▶ _Kutipan Teks_
▼

Al-Qur’an tidak pernah bercerita demi hiburan. Ia bukan buku dongeng. Ia adalah firman dari langit yang menuntut tanggapan bumi. Maka, jika Tuhan menyebut nama Sulaiman — seorang raja yang diperintah oleh langit dan memerintah bumi dengan jin, angin, dan logam — maka nama itu bukanlah legenda. Itu adalah kenyataan, bahkan jika semua buku sejarah menyangkalnya.

Sungguh, “Tidakkah mereka melihat berapa banyak umat sebelum mereka yang telah Kami binasakan, padahal Kami telah meneguhkan mereka di bumi melebihi keteguhan kalian ?” (QS. Al-An’am : 6).

Ini bukan pertanyaan, ini adalah tamparan kepada mereka yang menyembah data tetapi buta terhadap firman.

Jika Tuhan telah menyebutnya, maka ia nyata.

Jika Sulaiman pernah berdiri sebagai penguasa semesta, maka bekasnya pasti ada.

Dan jika bekas itu tidak ditemukan di Yerusalem yang kini penuh persengketaan, maka mungkinkah ia ada… di Timur ?

Lihatlah Angkor. Lihatlah Borobudur, dan lihatlah Prambanan. Apakah bangunan itu lahir dari tangan manusia biasa ?

Ataukah ia adalah warisan dari peradaban yang pernah menundukkan jin dan angin ?

Maka, mari kita tinggalkan sebentar buku-buku sejarah, pendapat para arkeolog dan semua kata-kata orang. Mari kita mulai dari yang tak bisa salah : firman Tuhan. Kita akan telusuri jejak itu—bukan dengan kaki, tapi dengan hati yang bertanya : “ Di manakah Sulaiman-Mu, wahai Tuhan ?” Dan Tuhan menjawab… melalui ayat-Nya, dan batu yang bisu.

II. AYAT - AYAT ILAHI :  SEBAGAI SATU-SATUNYA BUKTI KEBENARAN DAN LANDASAN PEMIKIRAN PALING SAH

Dalam dunia yang gaduh oleh teori, buku, gelar, dan tafsir manusia, satu-satunya suara yang tidak mungkin keliru adalah suara Tuhan. Ia tidak berbicara kecuali benar. Dan ketika Ia berbicara tentang sejarah, itu bukan dongeng untuk mengisi waktu luang—itu adalah petunjuk, peringatan, dan bukti.

▲

▶ _Cuplikan Bahan_
▼

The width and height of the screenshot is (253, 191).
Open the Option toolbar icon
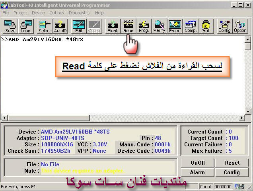(x=240, y=26)
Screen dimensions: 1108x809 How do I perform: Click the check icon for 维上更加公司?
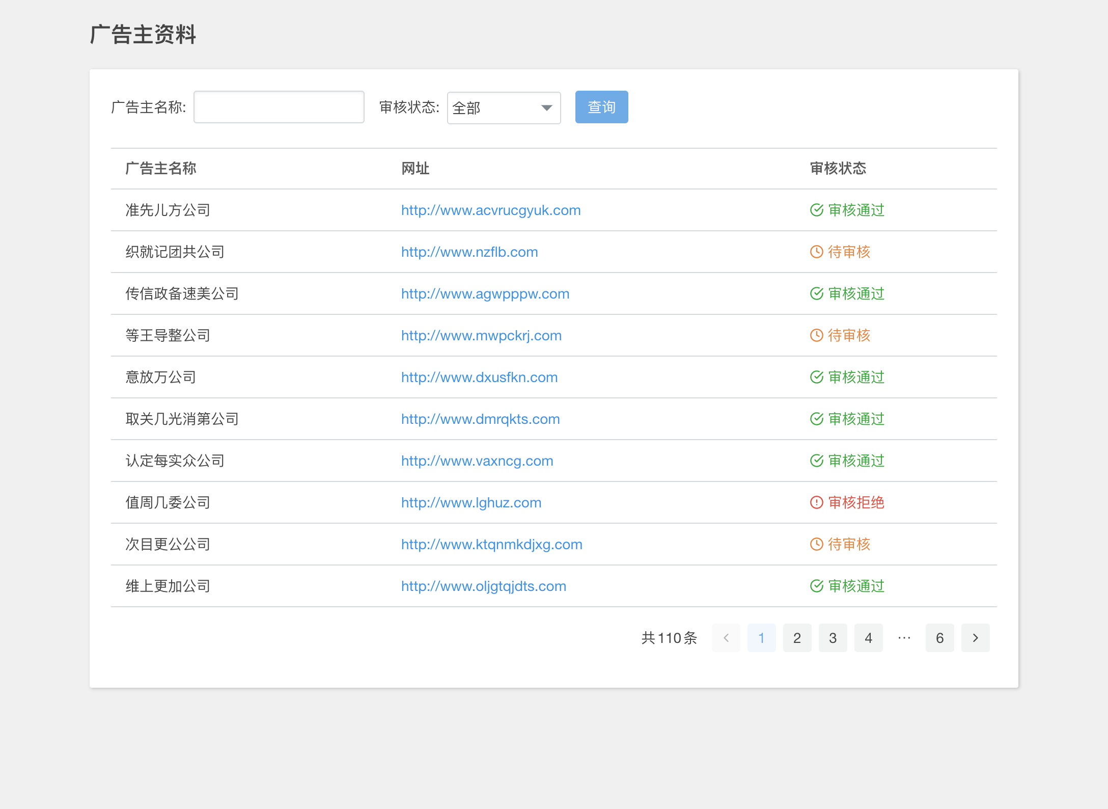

▲

▶ _Tujuan Latihan_
- 1) Menurut teks tentang Sulaiman, bangunan apa saja yang diminta untuk dilihat?
- 2) Tulis ulang sebagian teks tentang Sulaiman, mulai dari kata-kata yang memuat "Lihatlah Angkor. Lihatlah" dan berhenti setelah "batu yang bisu.".
- 3) Teruskan teks tentang Sulaiman mulai dari kalimat terakhir yang tampak.

▶ _Hasil Latihan_
- 1) Angkor, Borobudur, dan Prambanan.

- 2)
Lihatlah Angkor. Lihatlah Borobudur, dan lihatlah Prambanan. Apakah bangunan itu lahir dari tangan manusia biasa ?

Ataukah ia adalah warisan dari peradaban yang pernah menundukkan jin dan angin ?

Maka, mari kita tinggalkan sebentar buku-buku sejarah, pendapat para arkeolog dan semua kata-kata orang. Mari kita mulai dari yang tak bisa salah : firman Tuhan. Kita akan telusuri jejak itu—bukan dengan kaki, tapi dengan hati yang bertanya : “ Di manakah Sulaiman-Mu, wahai Tuhan ?” Dan Tuhan menjawab… melalui ayat-Nya, dan batu yang bisu.

- 3)
Dan Sulaiman adalah pewaris Daud…” (QS. An-Naml : 16)

Dan Kami tundukkan baginya angin yang berembus dengan lembut ke mana pun ia kehendaki.” (QS. Sad : 36)

Dan (Kami tundukkan pula) para jin, yang bekerja di hadapannya dengan izin Tuhan…” (QS. Saba : 12)

Ini bukan simbol. Ini bukan metafora. Ini adalah deskripsi pemerintahan langit yang turun ke bumi — suatu tatanan yang melibatkan energi alam semesta, makhluk ghaib, dan perintah ketauhidan sebagai pusatnya. Kekuasaan itu bukan seperti kekuasaan raja biasa. Ini adalah kerajaan yang tidak layak dimiliki oleh siapa pun kecuali seorang nabi, seperti Sulaiman.

Lalu di manakah istana itu ? Di mana bukti bahwa jin-jin bekerja membangun sesuatu ?

Bukankah Tuhan berkata :

"Mereka membuatkan untuk Sulaiman apa yang dia kehendaki : gedung-gedung tinggi, patung-patung, dan piring-piring sebesar kolam serta periuk-periuk yang tetap di atas tungku.” (QS. Saba : 13)

Adakah bait suci Yahudi memenuhi deskripsi ini ? Adakah Yerusalem menyimpan struktur dengan skala sedemikian ? Tidak. Bahkan dalam catatan sejarah mereka sendiri, tidak ada satu pun arsitektur megah yang sesuai dengan ayat ini.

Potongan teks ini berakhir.